# Installing A Bluebird Kickstand



## Robertriley (Aug 18, 2016)

Can someone please post a photo of how the kickstand should be installed on the bluebird. 
Thank you, Chris


----------



## fordmike65 (Aug 18, 2016)

You've had 4 BB's. Can't believe you don't have it figured out by now


----------



## Robertriley (Aug 18, 2016)

But no kick stands....


----------



## 37fleetwood (Aug 18, 2016)

Chris working on a Bluebird is like...


----------



## Robertriley (Aug 18, 2016)

Lol....I figured it out.  That was the weirdest thing about this bike so far.


----------



## fordmike65 (Aug 18, 2016)

Robertriley said:


> Lol....I figured it out.  That was the weirdest thing about this bike so far.




Yeah, it's a lil tricky. Almost looks like it's on wrong & won't work but somehow it does


----------



## THE STIG (Aug 18, 2016)

pencil stand is garbage, throw it in the trash


----------



## Robertriley (Aug 18, 2016)

Will you take my garbage out Stig?


----------



## Robertriley (Aug 18, 2016)

Scott, I got it done


----------



## Robertriley (Aug 18, 2016)

fordmike65 said:


> Yeah, it's a lil tricky. Almost looks like it's on wrong & won't work but somehow it does



Without seeing one it looks totally ass-backwards


----------



## THE STIG (Aug 18, 2016)

Robertriley said:


> Will you take my garbage out Stig?




if theres good parts in it


----------



## slick (Aug 18, 2016)

Robertriley said:


> Will you take my garbage out Stig?



Ill take out your trash if you promise to toss that Black Phantom in there, and any other Schwinns for recycling. I know scrap is at an all time low but I'd be happier with a pack of gum than a schwinn. Lol!!!


----------



## Obi-Wan Schwinnobi (Aug 18, 2016)

slick said:


> Ill take out your trash if you promise to toss that Black Phantom in there, and any other Schwinns for recycling. I know scrap is at an all time low but I'd be happier with a pack of gum than a schwinn. Lol!!!

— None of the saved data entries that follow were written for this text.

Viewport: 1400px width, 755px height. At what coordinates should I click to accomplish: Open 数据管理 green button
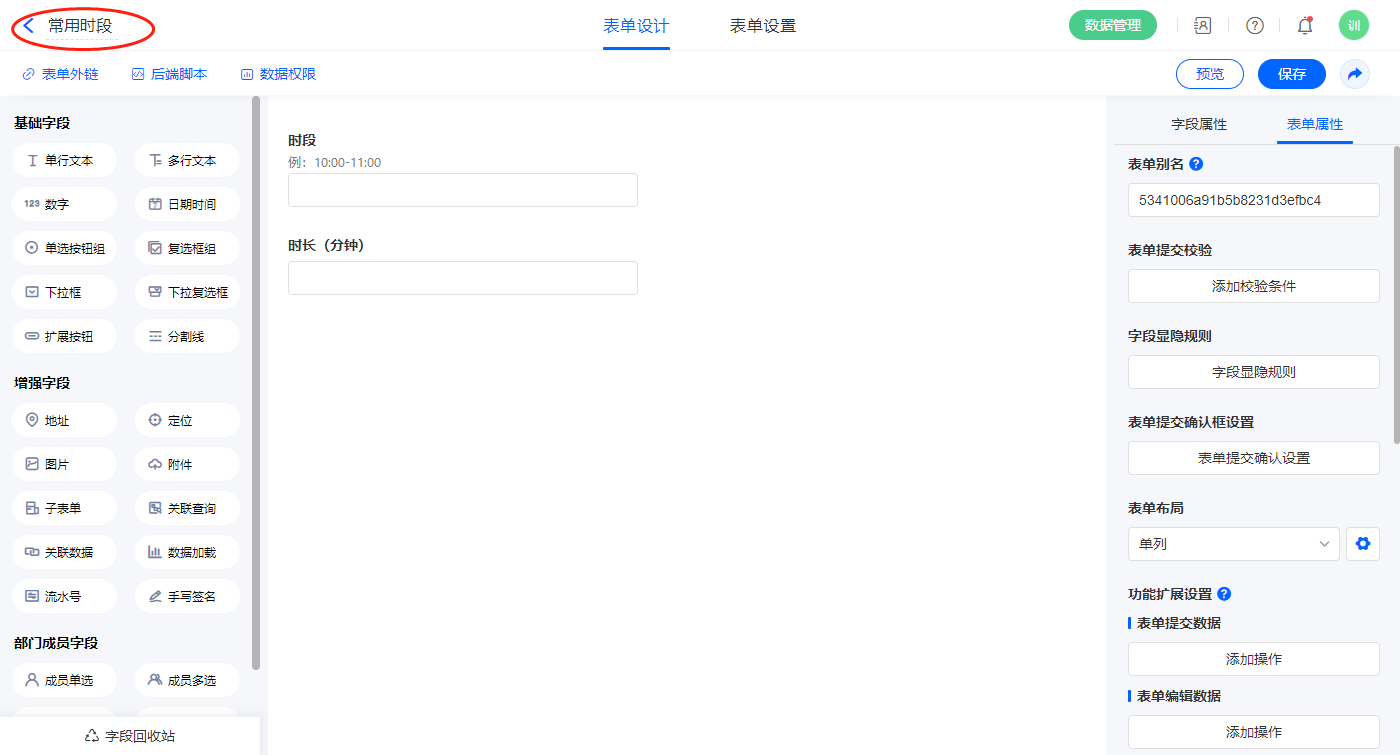pyautogui.click(x=1112, y=26)
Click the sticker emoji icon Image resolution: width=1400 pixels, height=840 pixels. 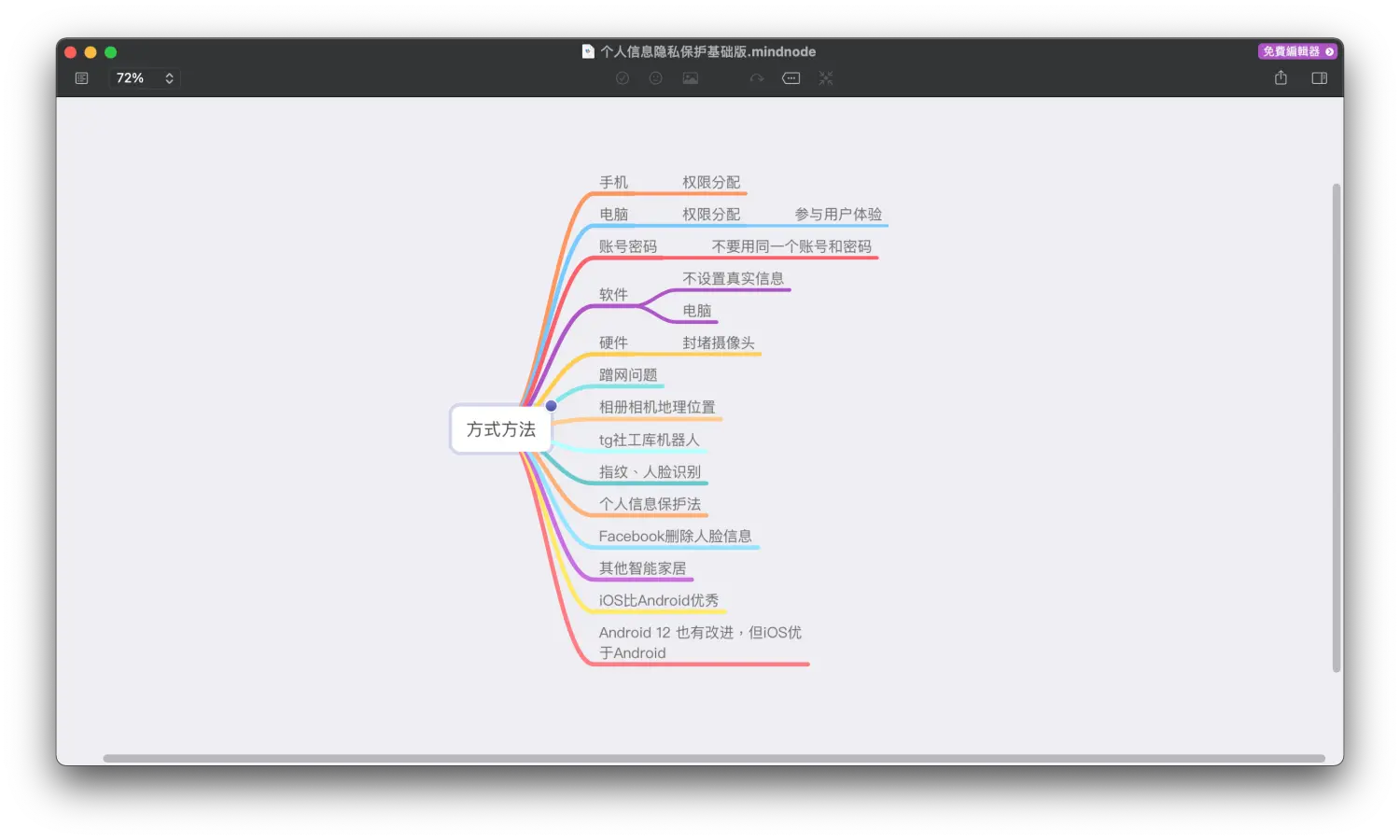[656, 78]
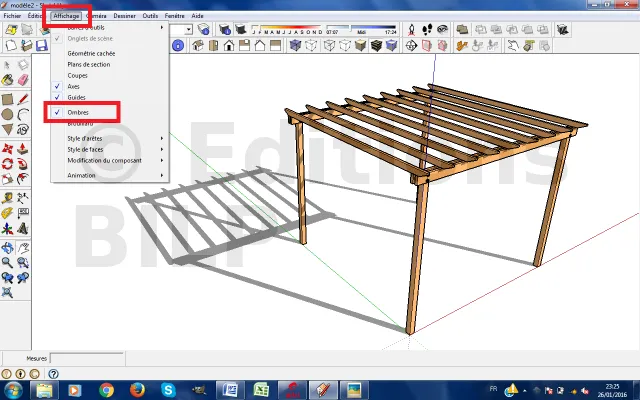The image size is (640, 400).
Task: Toggle the Ombres checkbox in menu
Action: 78,113
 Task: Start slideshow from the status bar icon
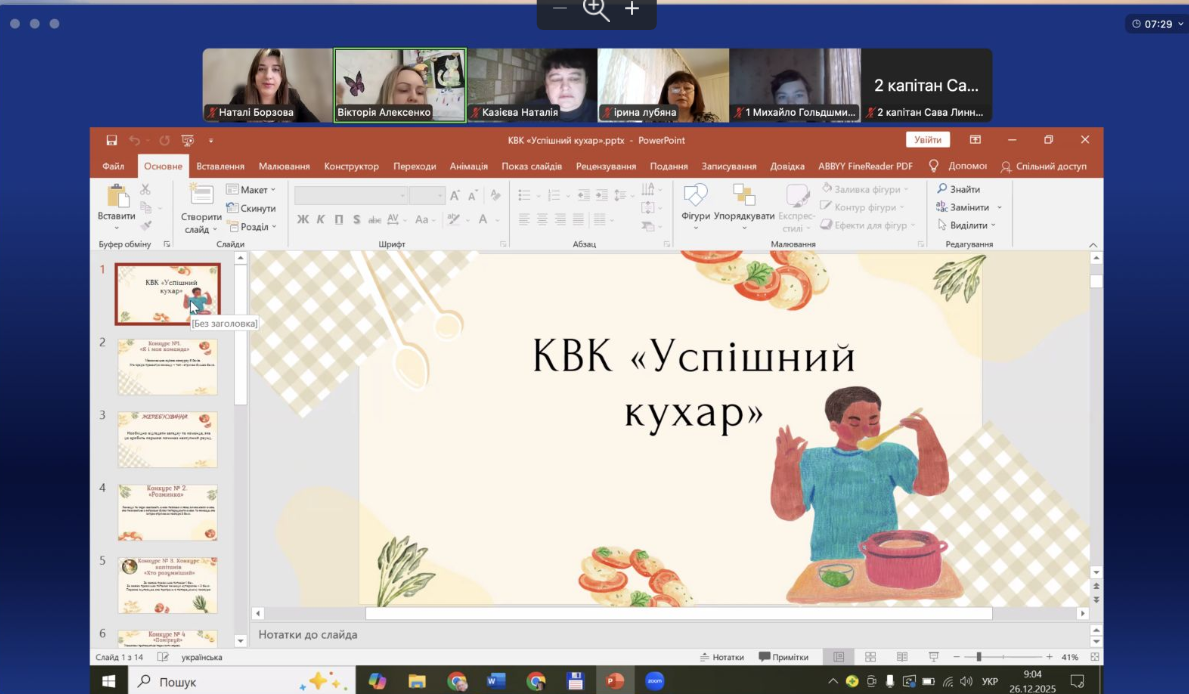[x=932, y=657]
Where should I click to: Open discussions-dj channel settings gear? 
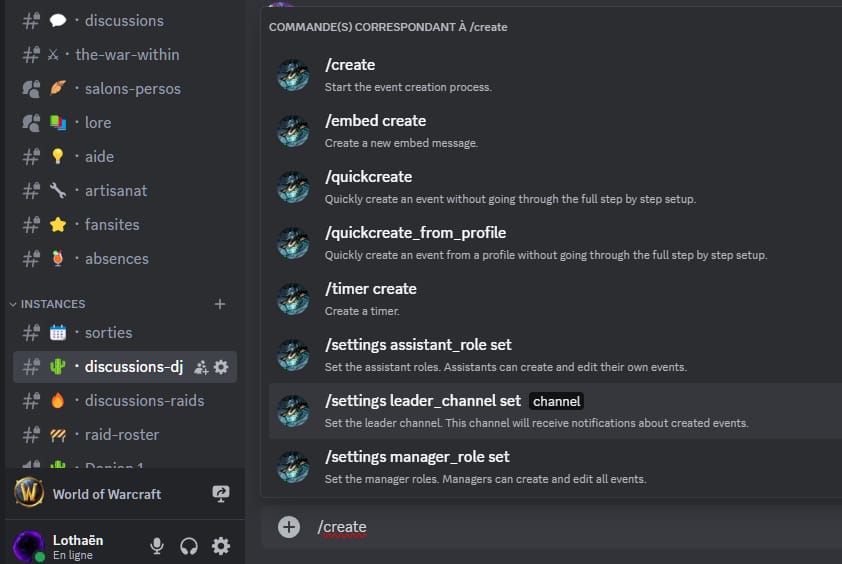click(x=221, y=367)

Except for that green B6 you have right.....cause I'll trade you gum for it

Sent from my SM-G920V using Tapatalk


----------



## Joe Buffardi (Aug 18, 2016)

I have some gum under my drill press.


----------



## slick (Aug 18, 2016)

Obi-Wan Schwinnobi said:


> Except for that green B6 you have right.....cause I'll trade you gum for it
> 
> Sent from my SM-G920V using Tapatalk




That turd sees the light of day once a year. In memory of the original owner who left it to my coworker in his will.


----------



## Obi-Wan Schwinnobi (Aug 18, 2016)

slick said:


> That turd sees the light of day once a year. In memory of the original owner who left it to my coworker in his will.



Uh hu.... what ever helps you sleep at night...

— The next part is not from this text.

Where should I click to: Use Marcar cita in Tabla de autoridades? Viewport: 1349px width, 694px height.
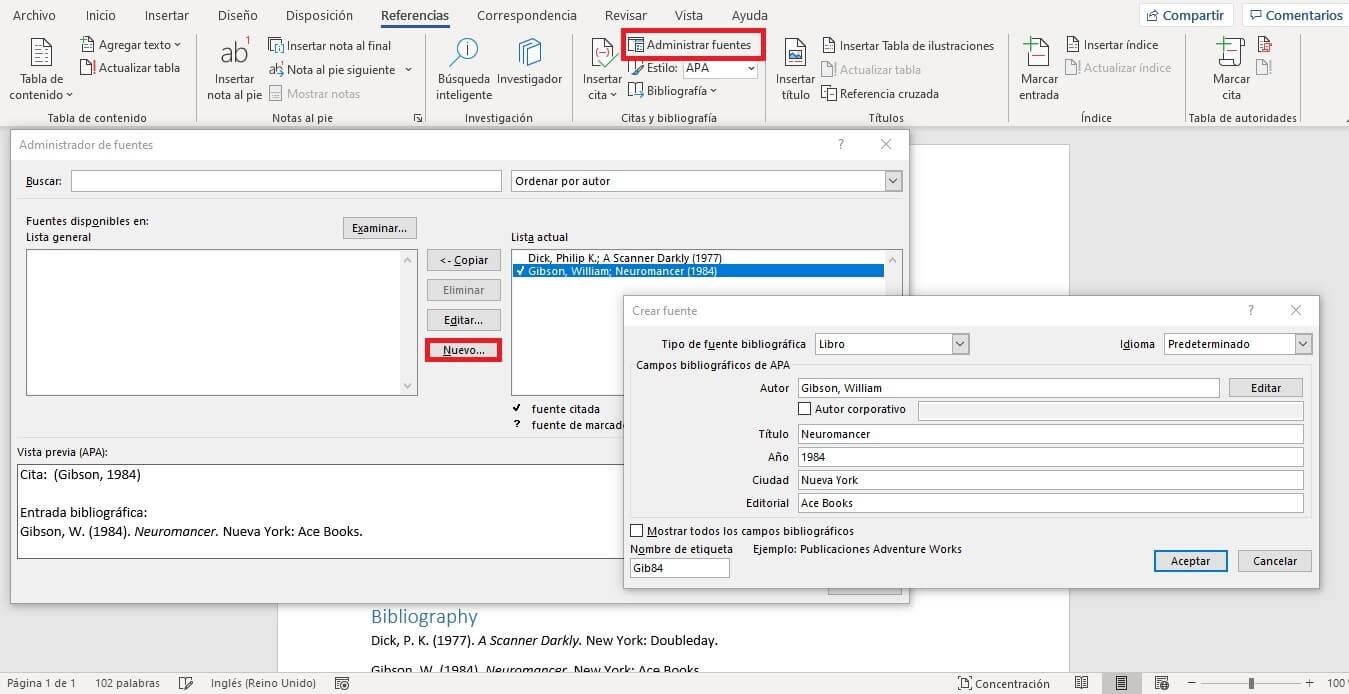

Sent from my SM-G920V using Tapatalk


----------



## slick (Aug 18, 2016)

Obi-Wan Schwinnobi said:


> Uh hu.... what ever helps you sleep at night...
> 
> Sent from my SM-G920V using Tapatalk




This helps me sleep and gives me good dreams. Lol


----------



## cyclingday (Aug 18, 2016)

Worst kick stand design ever!
Although, it does hold the bike upright.

Sorry, Chris.
I wasn't talking about your drop stand.
I was referring to the other Chris's pencil stand on his Bluebird.

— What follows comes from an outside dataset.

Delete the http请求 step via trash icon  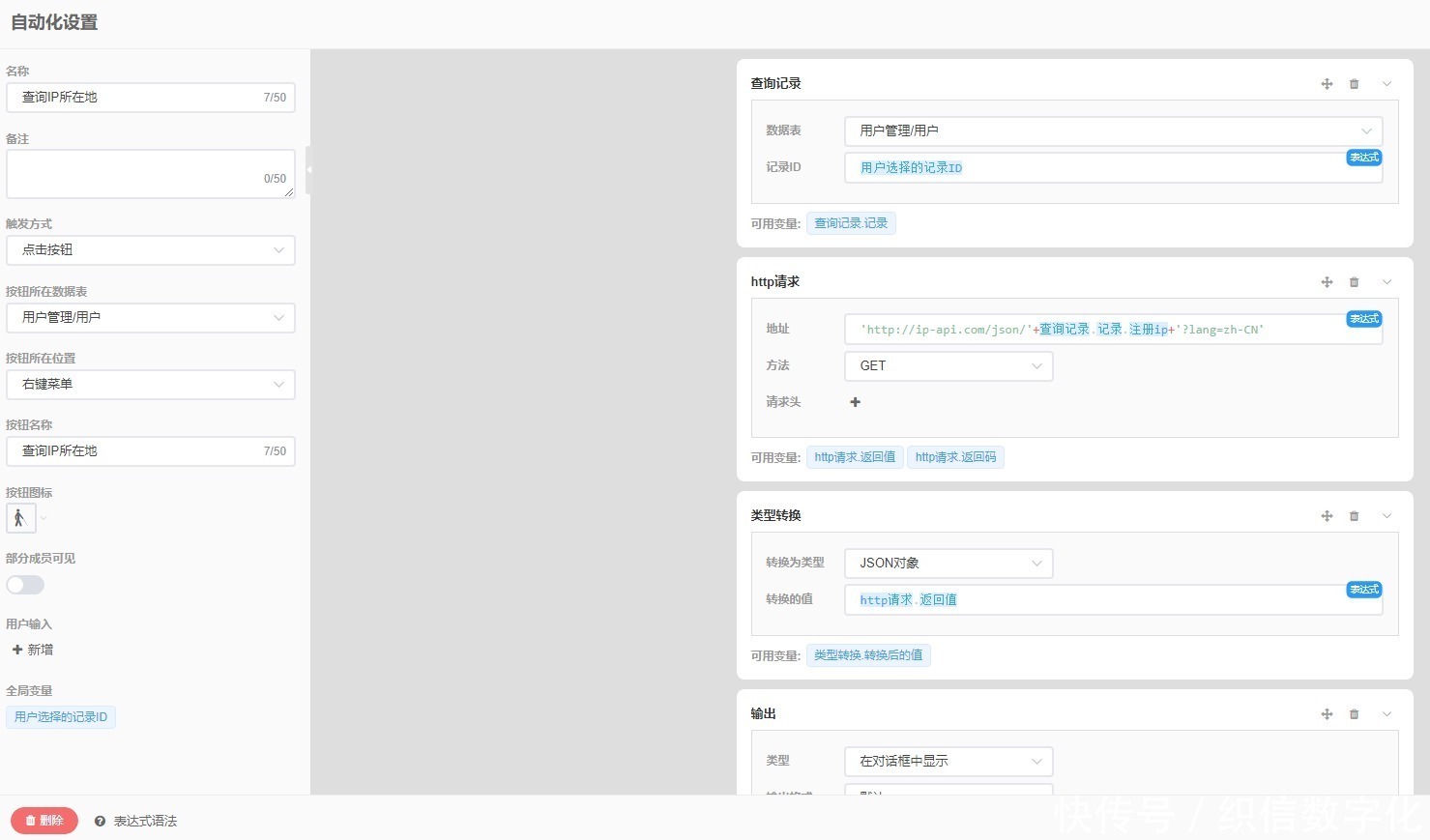(1354, 282)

But both stands pretty much suck equally.


----------



## fordmike65 (Aug 18, 2016)

I agree Marty. The bikes look super cool laid over so low, but to the point that it's _just_ balancing itself on the stand & ready to go over. It can be a lil scary:eek:


----------



## Robertriley (Aug 18, 2016)

It works better than a drop stand!


----------



## rustjunkie (Aug 18, 2016)

talking about stands: the best, hands down


----------



## Robertriley (Aug 18, 2016)

fordmike65 said:


> I agree Marty. The bikes look super cool laid over so low, but to the point that it's almost balancing itself on the stand & ready to go over. It can be a lil scary:eek:



I think the crazy angle looks great!  But, having a pretty bike like that would really scare me.


----------



## fordmike65 (Aug 18, 2016)

Anyone that's gone for a ride on a windy day knows why they're called "dropstands". Should call them "Fall-over" stands


----------



## higgens (Aug 18, 2016)

Some pics of the process would have been interesting


----------



## Robertriley (Aug 18, 2016)

rustjunkie said:


> talking about stands: the best, hands down
> 
> View attachment 351432





higgens said:


> Some pics of the process would have been interesting





It was pretty easy, it just seems wrong because it works different than other stands.


----------



## fordmike65 (Aug 18, 2016)

rustjunkie said:


> talking about stands: the best, hands down
> 
> View attachment 351432


----------



## slick (Aug 19, 2016)

fordmike65 said:


> Anyone that's gone for a ride on a windy day knows why they're called "dropstands". Should call them "Fall-over" stands





That's why you do the gangster lean in high wind situations. I learned my lesson with my speedline going down twice in one night in the patio at Boudin in S.F. two years ago. After the second time, Marty asked if i was going to pick it up again. I said nope, and left it on the floor. Lol. Scraped up the bars a bit and the pedal end cap. That was it. No big deal.


----------



## Obi-Wan Schwinnobi (Aug 19, 2016)

fordmike65 said:


> Anyone that's gone for a ride on a windy day knows why they're called "dropstands". Should call them "Fall-over" stands



That's a touchy subject....

Sent from my SM-G920V using Tapatalk


----------



## Velocipedist Co. (Aug 21, 2016)

Don't know if this is helpful, and maybe this is already common knowledge, but the sidestand equiped on Bluebirds could be installed in one of two positions to adjust for "lean" depending on the height of the bike and preference (I'm assuming 26" vs 28").  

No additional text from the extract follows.